Ia mengatakan LDII sebagaimana ormas lainnya, kerap menjadi sasaran post truth, untuk itu perlu memberikan informasi kepada seluruh masyarakat, bahwa tidak semua yang disebarkan itu memang benar terjadi, “Kita perlu literasi digital agar bisa memilah dan memilih sesuatu yang benar dan memanfaatkan teknologi digital,” tegasnya.
Rulli menambahkan, melalui LINES meskipun dengan rebahan, generasi muda bisa berkontribusi dengan produksi konten dan berita positif. “Generasi LDII harus menjadi humasnya LDII. Dengan membekali generasi muda dengan pelatihan jurnalistik, mereka mampu mengedukasi warga LDII lainnya di daerah masing-masing,” ungkap Rulli.
Paparan Rulli, membuat peserta perlahan-lahan mulai memahami dan menyelaraskan tujuan mereka datang ke pelatihan tersebut. Salah satu Muhammad Taufik peserta asal Jakarta. Ia mengungkapkan, lewat pelatihan jurnalistik ternyata generasi muda bisa berkarya sekaligus beramal saleh, “Banyak ilmu jurnalistik yang didapatkan dan bisa memaknai menjadi ibadah hanya dengan membuat tulisan,” ucapnya.
Senada dengan Taufik, peserta lainnya Affan Huda Mukhlison mengungkapkan kesiapannya untuk berkontribusi menyebarluaskan kontribusi LDII dalam membangun karakter generasi muda, “Alhamdulillah dengan adanya pelatihan jurnalistik yang diadakan Departemen KIM DPP LDII, bisa semakin menambah ilmu dan pengalaman, serta bisa semakin membantu organisasi untuk menyebarluaskan kebaikan,” ungkap Affan.
Selama tiga hari melahap teori dan praktek, para peserta dengan tekun mengikuti kelas masing-masing. Panitia membagi mereka menjadi empat kelas, yang meliputi kelas jurnalistik online, jurnalistik televisi, media sosial, dan desain. Rulli berharap para peserta dapat memilih bidang sesuai minat dan bakatnya, “Sehingga mereka bisa beramal saleh memberitakan kontribusi positif LDII lewat karya yang mereka buat,” harap Rulli.

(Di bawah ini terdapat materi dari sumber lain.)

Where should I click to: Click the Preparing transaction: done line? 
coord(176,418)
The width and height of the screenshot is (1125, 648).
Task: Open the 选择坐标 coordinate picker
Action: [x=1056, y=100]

Rulli memiliki harapan besar terhadap pelatihan jurnalistik yang terus dihelat dari tahun ke tahun. Untuk mengubah generasi muda yang berjuluk kaum rebahan menjadi generasi kreatif. Agar mereka tak lagi dianggap pemalas, tapi generasi baru yang berkarya di atas tempat tidur sekalipun. (Fitri Utami/LINES)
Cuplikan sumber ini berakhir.